Jin, Baodan, Wang, Shuying, Xing, Liqun, Li, Baikun, Peng, Yongzhen
Journal of environmental sciences (China) 2016 v.43 pp. 80-90
acidification, activated sludge, chemical oxygen demand, fermentation, hydrolysates, hydrolysis, kinetics, particulate organic matter, polysaccharides, salinity, short chain fatty acids, sodium chloride, temperature
The effect of salinity on sludge alkaline fermentation at low temperature (20°C) was investigated, and a kinetic analysis was performed. Different doses of sodium chloride (NaCl, 0–25g/L) were added into the fermentation system. The batch-mode results showed that the soluble chemical oxygen demand (SCOD) increased with salinity. The hydrolysate (soluble protein, polysaccharide) and the acidification products (short chain fatty acids (SCFAs), NH4⁺–N, and PO4³⁻–P) increased with salinity initially, but slightly declined respectively at higher level salinity (20g/L or 20–25g/L).
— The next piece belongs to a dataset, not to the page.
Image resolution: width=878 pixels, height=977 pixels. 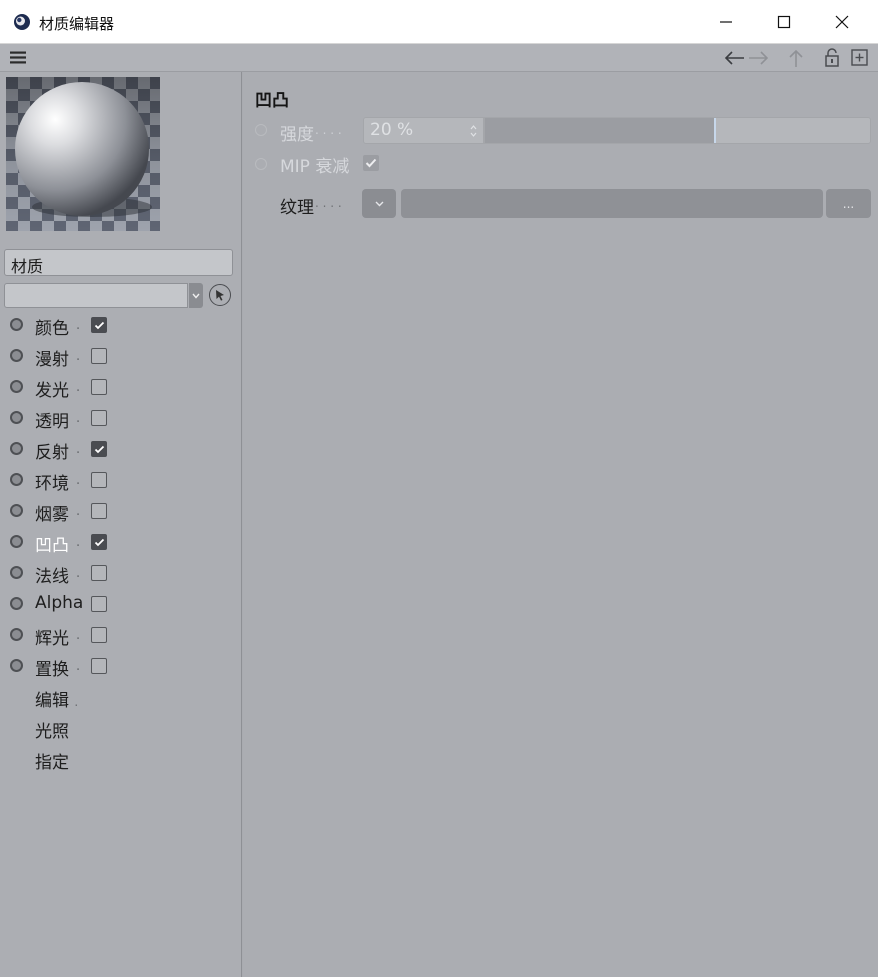 I want to click on channel-label: 辉光, so click(x=52, y=636).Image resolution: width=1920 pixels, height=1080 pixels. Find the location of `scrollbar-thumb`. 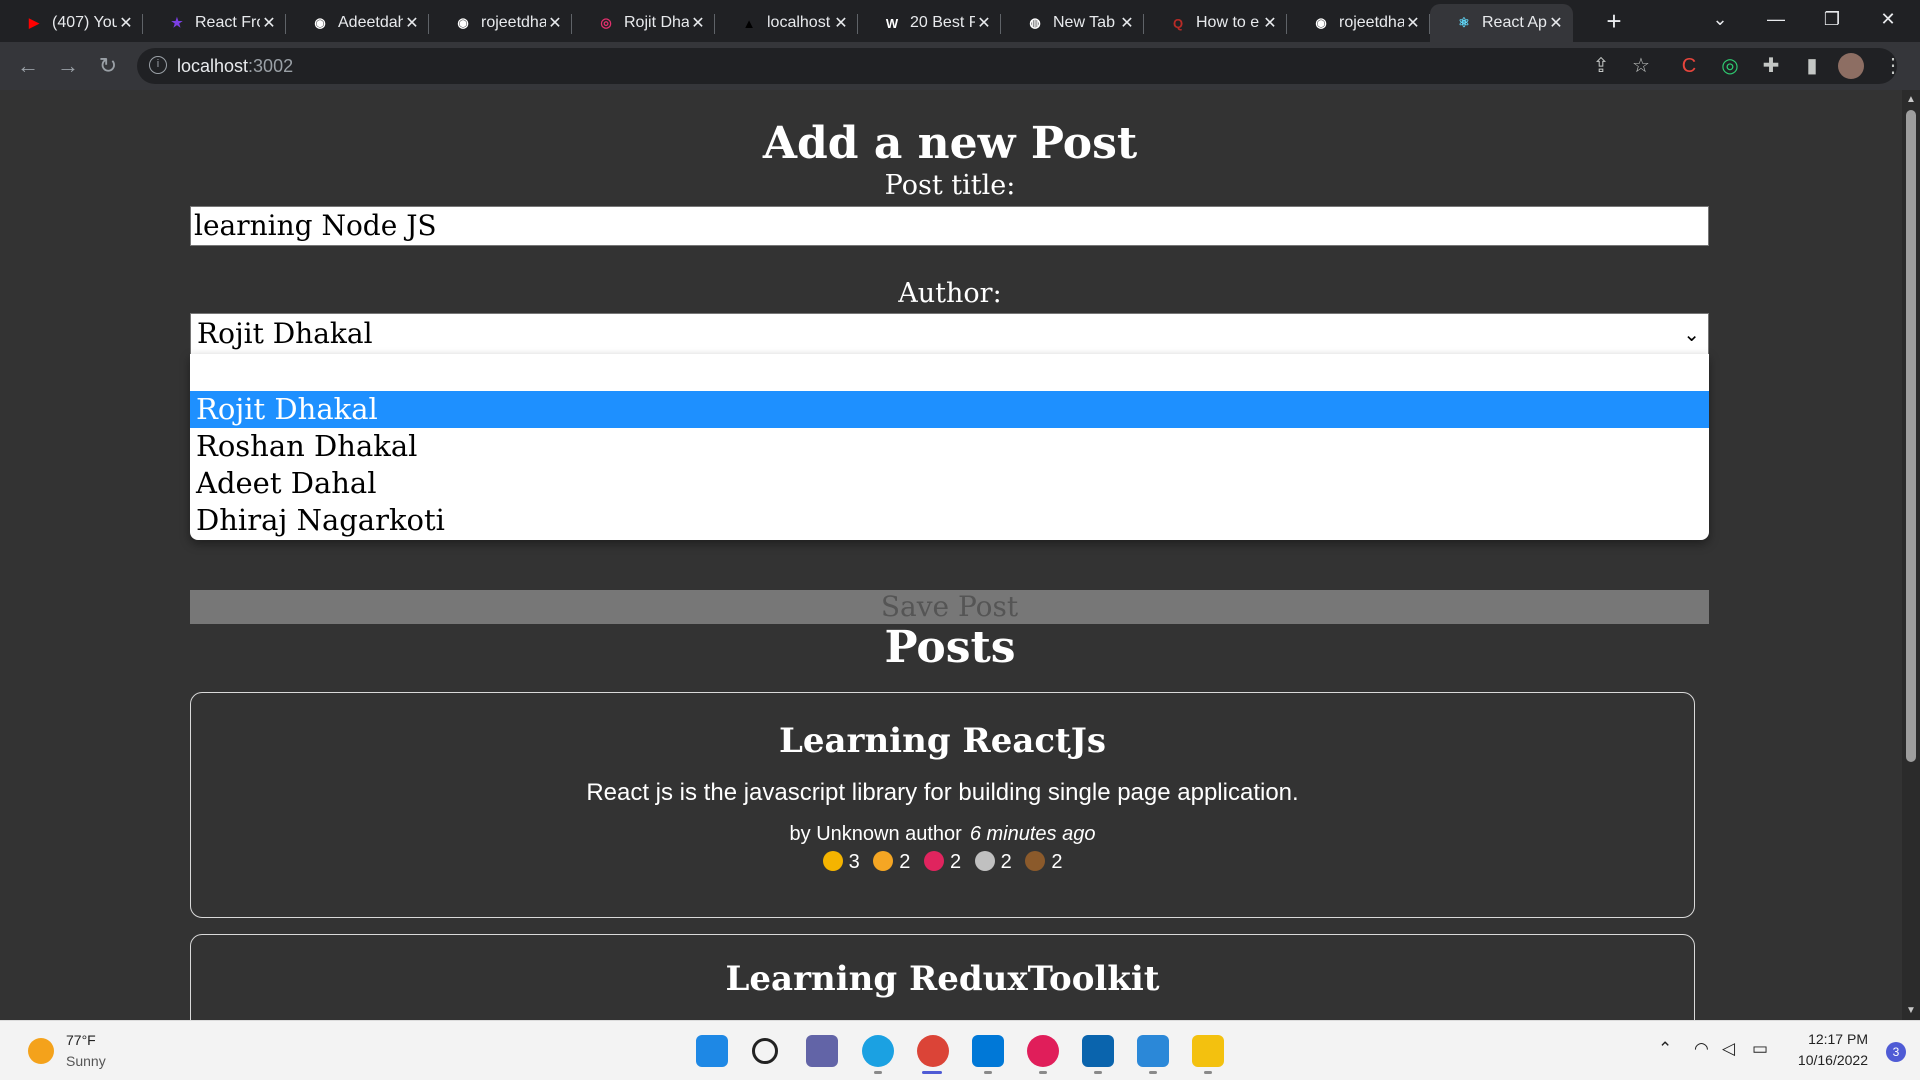

scrollbar-thumb is located at coordinates (1911, 436).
However, the hydrolytic acidification performance increased in the presence of salt compared to that without salt. Furthermore, the results of Haldane inhibition kinetics analysis showed that the salt enhanced the hydrolysis rate of particulate organic matter from sludge particulate and the specific utilization of hydrolysate, and decreased the specific utilization of SCFAs. Pearson correlation coefficient analysis indicated that the importance of polysaccharide on the accumulation of SCFAs was reduced with salt addition, but the importance of protein and NH4⁺–N on SCFA accumulation was increased.